- Yazılı Problem A
Kaynak metindeki Furkan suresi 47. ayete göre gündüz ne kılınmıştır?
- Yazılı Problem B
Kaynak metinde ayetleri alıntılanan sureleri, her birini bir kez yazarak sıralayın.

DOĞRUYUM
Öyle ise emrolunduğun gibi dosdoğru ol. Beraberindeki tövbe edenler de dosdoğru olsunlar.
Hak ve adalet ölçülerini aşmayın. Şüphesiz O, yaptıklarınızı hakkıyla görür.” (Hud suresi, Ayet Nu:112)
ÇALIŞKANIM
“Bilsin ki insan için kendi çalışmasından başka bir şey yoktur. Ve çalışması da ileride görülecektir.”(Necm suresi, Ayet Nu: 39-40)
“Sizin için geceyi örtü, uykuyu istirahat kılan, gündüzü yayılıp çalışma zamanı yapan O'dur.” (Furkan suresi, Ayet Nu: 47)
“Kim de ahireti diler ve bir mümin olarak ona yaraşır bir çaba ile çalışırsa, işte bunların çalışmaları makbuldür.” (İsra Suresi, Ayet Nu: 19)
“Allah'ın sana verdiğinden (O'nun yolunda harcayarak) ahiret yurdunu iste; ama dünyadan da nasibini unutma Allah sana ihsan ettiği gibi, sen de (insanlara) iyilik et. Yeryüzünde bozgunculuğu arzulama Şüphesiz ki Allah, bozguncuları sevmez.” (Kasas suresi, Ayet Nu: 77) “Namaz kılınınca artık yeryüzüne dağılın ve Allah'ın lütfundan isteyin. Allah'ı çok zikredin; umulur ki kurtuluşa erersiniz.” (Cum’a suresi, Ayet Nu: 10)
“Bunun üzerine Rableri, onların dualarını kabul etti. Dedi ki: Ben, erkek olsun kadın olsun -ki hep birbirinizdensiniz- içinizden, çalışan hiçbir kimsenin yaptığını boşa çıkarmayacağım. Onlar ki, hicret ettiler, yurtlarından çıkarıldılar, benim yolumda eziyete uğradılar, çarpıştılar ve öldürüldüler; andolsun, ben de onların kötülüklerini örteceğim ve onları altlarından ırmaklar akan cennetlere koyacağım. Bu mükâfat, Allah tarafındandır. Allah; karşılığın güzeli O'nun katındadır.” (Al-i İmran suresi, Ayet Nu: 195)
İLKEM; KÜÇÜKLERİMİ KORUMAK, BÜYÜKLERİMİ SAYMAKTIR
“De ki: Rabbinizin size neleri haram kıldığını okuyayım: O'na hiçbir şeyi ortak koşmayın, ana babaya iyilik edin, fakirlik korkusuyla çocuklarınızı öldürmeyin, sizin de onların da rızkını biz veriyoruz. Kötülüklerin açığına da, gizlisine de yaklaşmayın. Haksız yere Allah'ın haram kıldığı cana kıymayın. Düşünesiniz diye Allah size bunları emretti.” (En’am suresi, Ayet Nu: 151)
“Rabbin, kendisinden başkasına asla ibadet etmemenizi ve ana-babaya iyi davranmanızı kesin olarak emretti. Eğer onlardan biri, ya da her ikisi senin yanında ihtiyarlık çağına ulaşırsa, sakın onlara “öf!” bile deme; onları azarlama; onlara tatlı ve güzel söz söyle.” (İsra suresi, Ayet Nu: 17/23)

- Kayıtlı Bilgiler

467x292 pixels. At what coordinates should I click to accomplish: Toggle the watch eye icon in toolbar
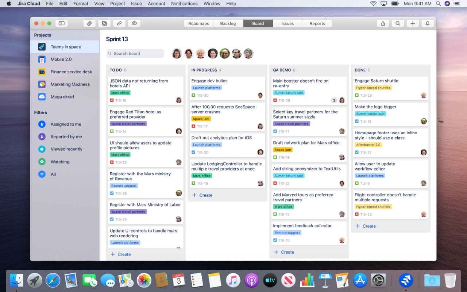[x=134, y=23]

---

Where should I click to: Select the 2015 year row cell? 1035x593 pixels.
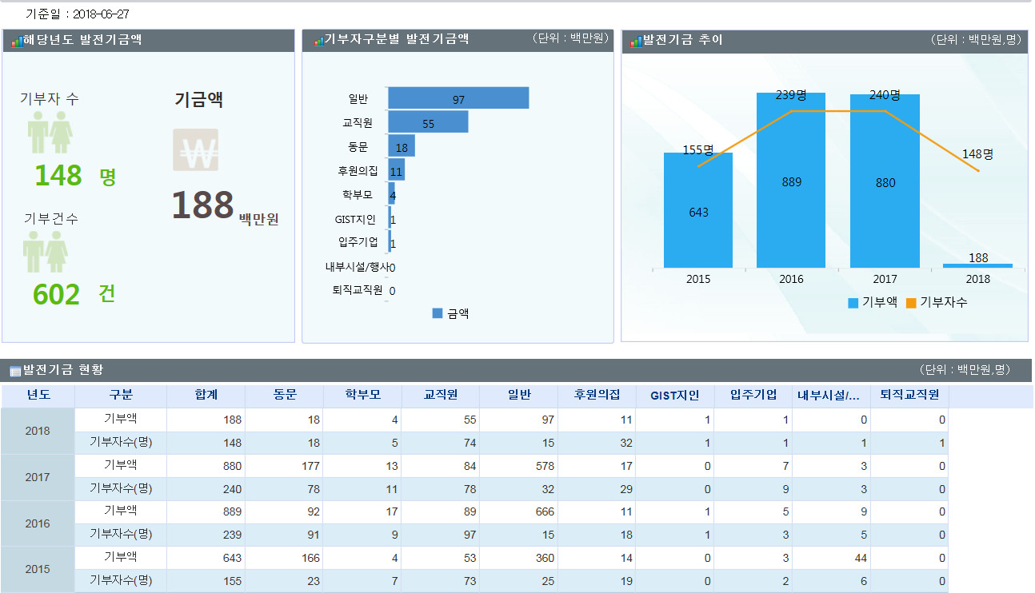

- Yazılı Çözüm A
Gündüz, yayılıp çalışma zamanı yapılmıştır.

- Yazılı Çözüm B
Hud, Necm, Furkan, İsra, Kasas, Cum’a, Al-i İmran, En’am